Hi Jeff,
Le 2014-08-15 17:50, Jeff Squyres (jsquyres) a écrit :
On Aug 15, 2014, at 5:39 PM, Maxime Boissonneault
<maxime.boissonnea...@calculquebec.ca> wrote:
Correct.
Can it be because torque (pbs_mom) is not running on the head node and mpiexec
attempts to contact it ?
Not for Open MPI's mpiexec, no.
Open MPI's mpiexec (mpirun -- they're the same to us) will only try to use TM
stuff (i.e., Torque stuff) if it sees the environment variable markers
indicating that it's inside a Torque job. If not, it just uses rsh/ssh (or
localhost launch in your case, since you didn't specify any hosts).
If you are unable to run even "mpirun -np 4 hostname" (i.e., the non-MPI
"hostname" command from Linux), then something is seriously borked with your Open MPI
installation.
mpirun -np 4 hostname works fine :
[mboisson@helios-login1 ~]$ which mpirun
/software-gpu/mpi/openmpi/1.8.2rc4_gcc4.8_cuda6.0.37/bin/mpirun
[mboisson@helios-login1 examples]$ mpirun -np 4 hostname; echo $?
helios-login1
helios-login1
helios-login1
helios-login1
0
Try running with:
mpirun -np 4 --mca plm_base_verbose 10 hostname
This should show the steps OMPI is trying to take to launch the 4 copies of
"hostname" and potentially give some insight into where it's hanging.
Also, just to make sure, you have ensured that you're compiling everything with
a single compiler toolchain, and the support libraries from that specific
compiler toolchain are available on any server on which you're running (to
include the head node and compute nodes), right?
Yes. Everything has been compiled with GCC 4.8 (I also tried GCC 4.6
with the same results). Almost every software (that is compiler,
toolchain, etc.) is installed on lustre, from sources and is the same on
both the login (head) node and the compute.
The few differences between the head node and the compute :
1) Computes are in RAMFS - login is installed on disk
2) Computes and login node have different hardware configuration
(computes have GPUs, head node does not).
3) Login node has MORE CentOS6 packages than computes (such as the
-devel packages, some fonts/X11 libraries, etc.), but all the packages
that are on the computes are also on the login node.

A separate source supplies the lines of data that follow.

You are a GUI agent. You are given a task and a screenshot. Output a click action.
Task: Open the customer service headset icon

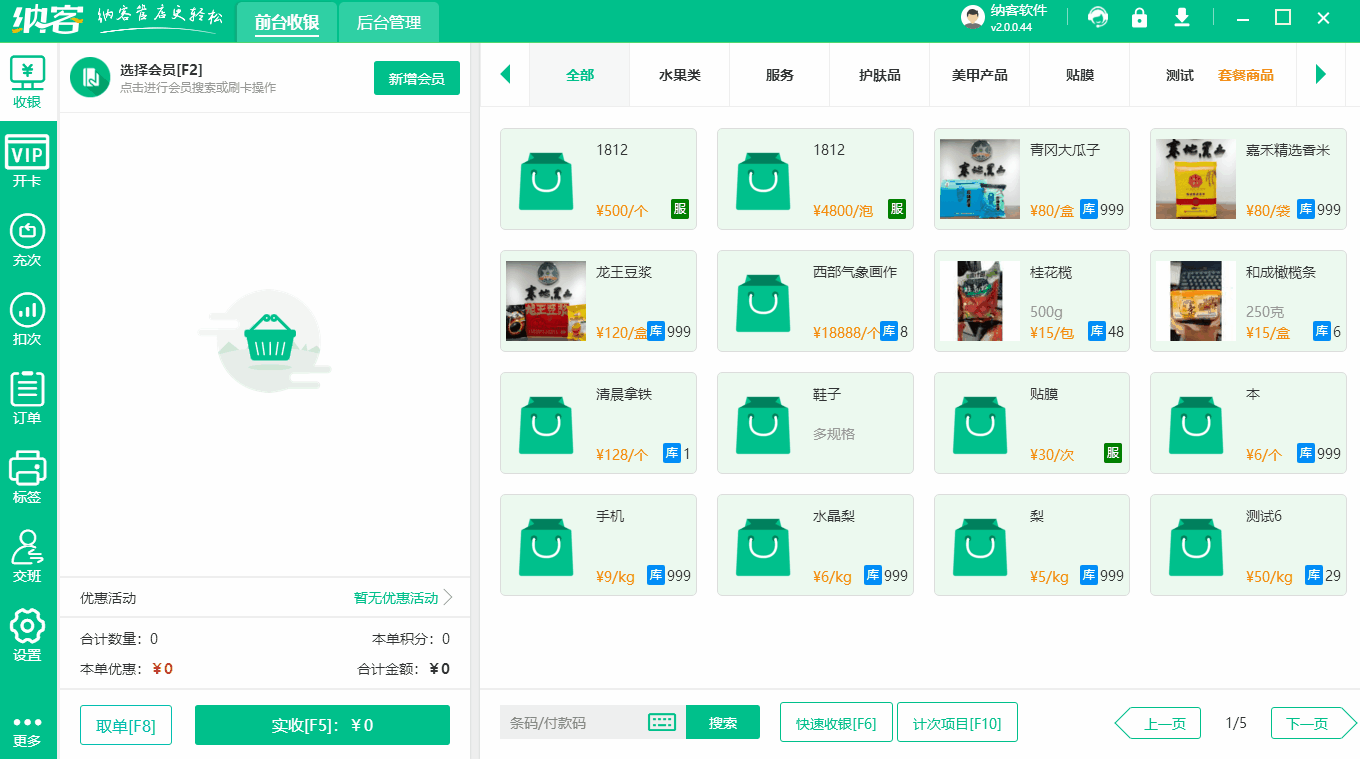point(1097,18)
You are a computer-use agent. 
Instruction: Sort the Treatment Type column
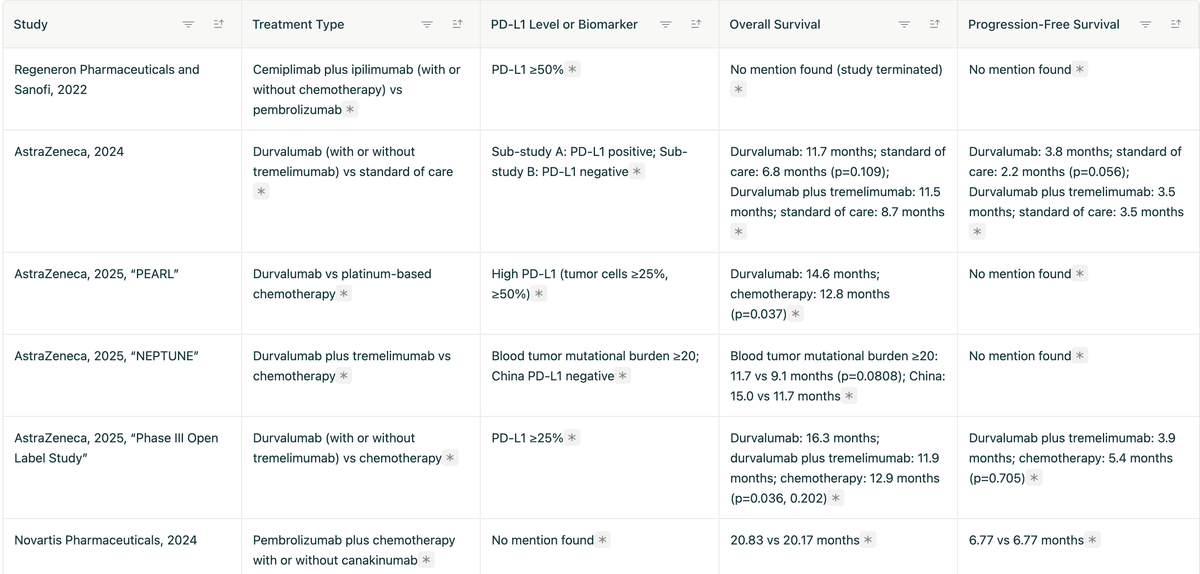coord(458,24)
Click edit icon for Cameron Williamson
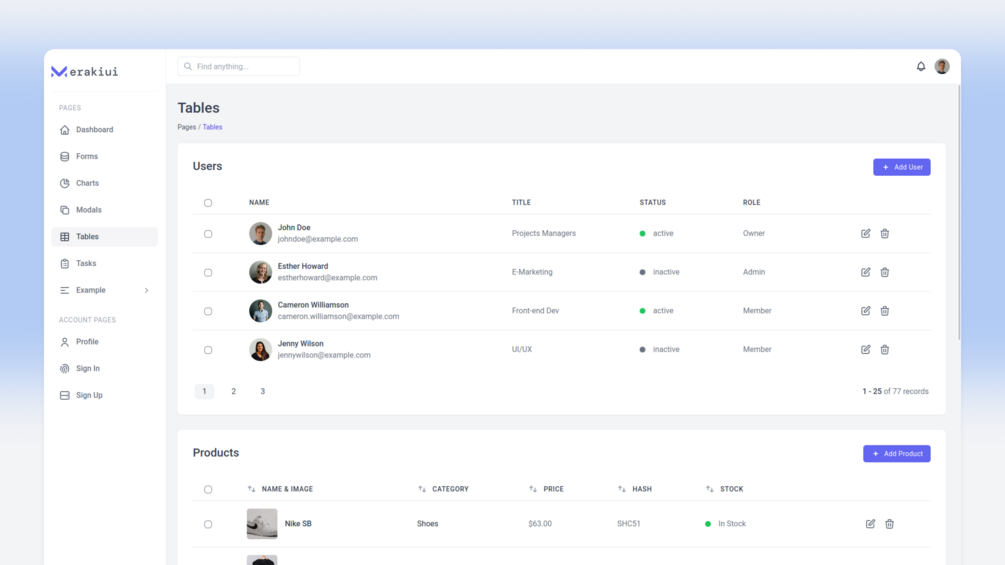Viewport: 1005px width, 565px height. click(865, 311)
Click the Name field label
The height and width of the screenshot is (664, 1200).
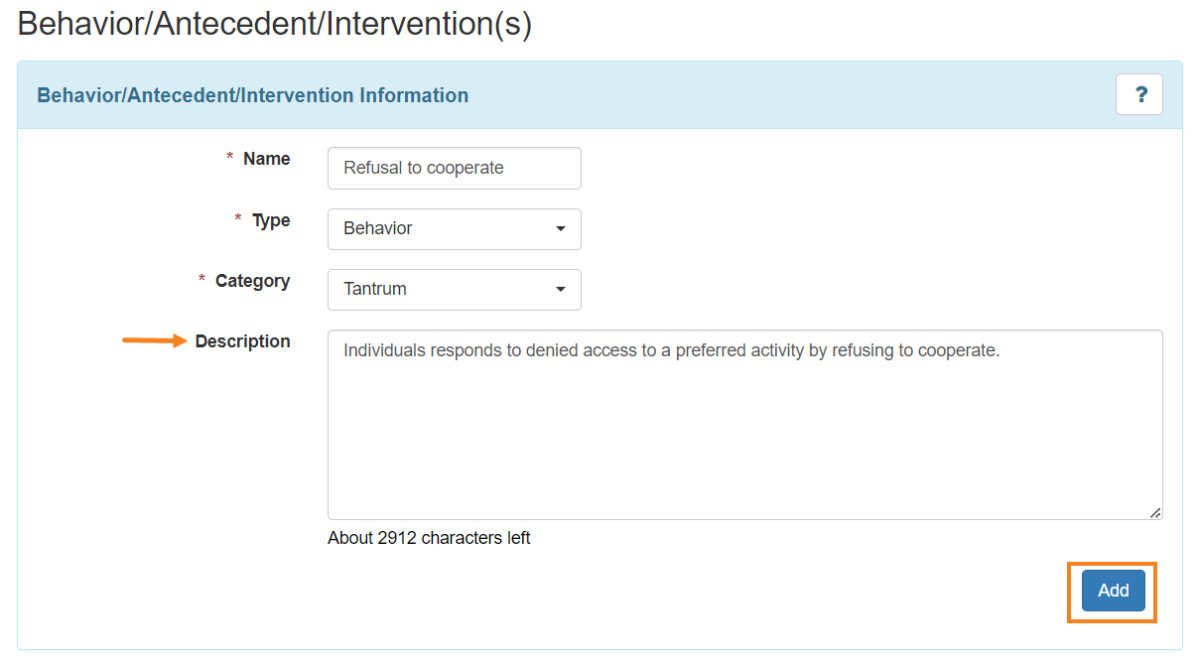266,158
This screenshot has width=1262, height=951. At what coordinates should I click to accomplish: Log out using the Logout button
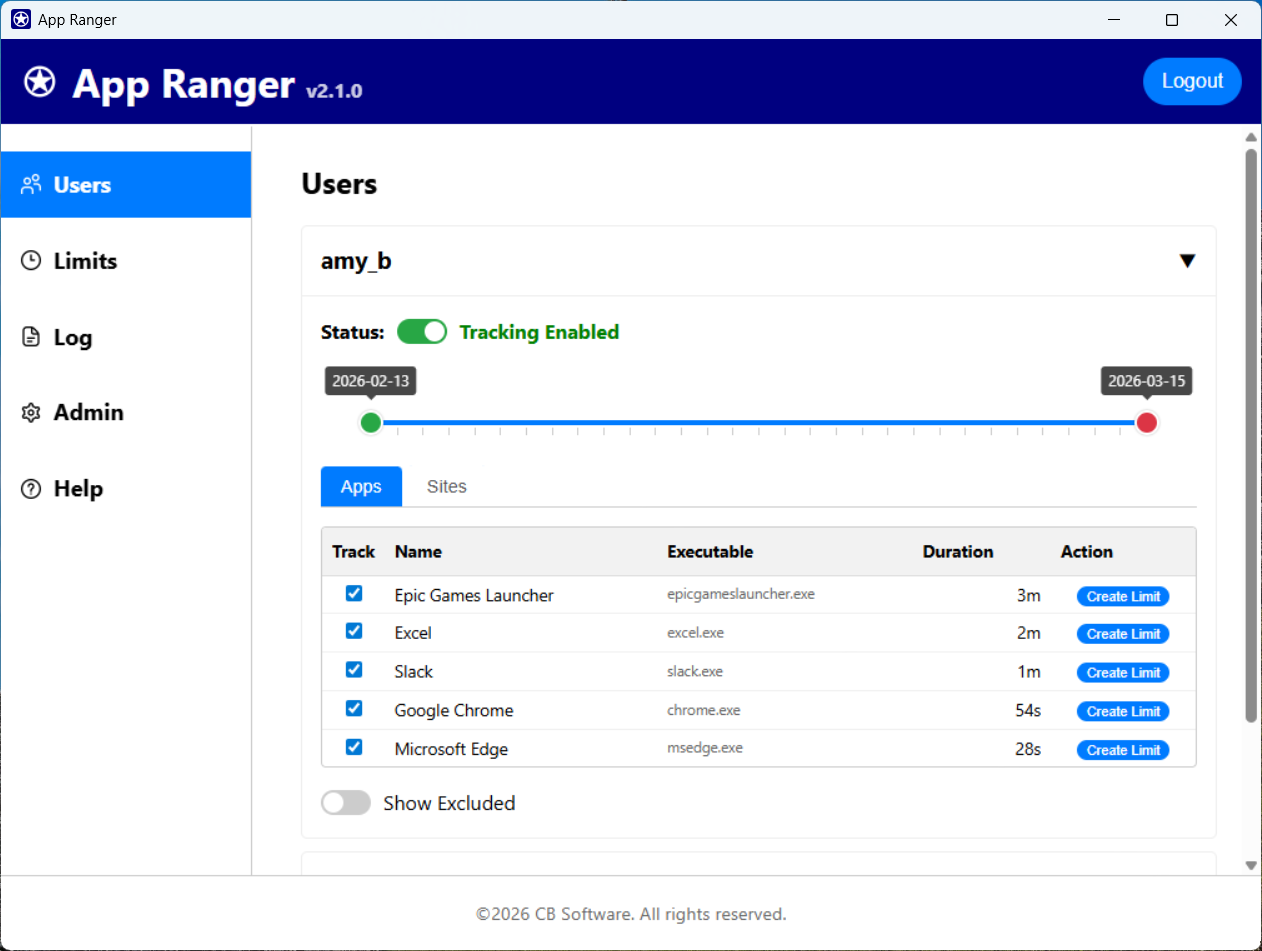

And you've verified that PATH and LD_LIBRARY_PATH are pointing to the right places -- i.e., to the
Open MPI installation that you expect it to point to. E.g., if you "ldd ring_c", it
shows the libmpi.so that you expect. And "which mpiexec" shows the mpirun that you
expect. Etc.
As per the content of "env.out" in the archive, yes. They point to the
OMPI 1.8.2rc4 installation directories, on lustre, and are shared
between the head node and the compute nodes.
Maxime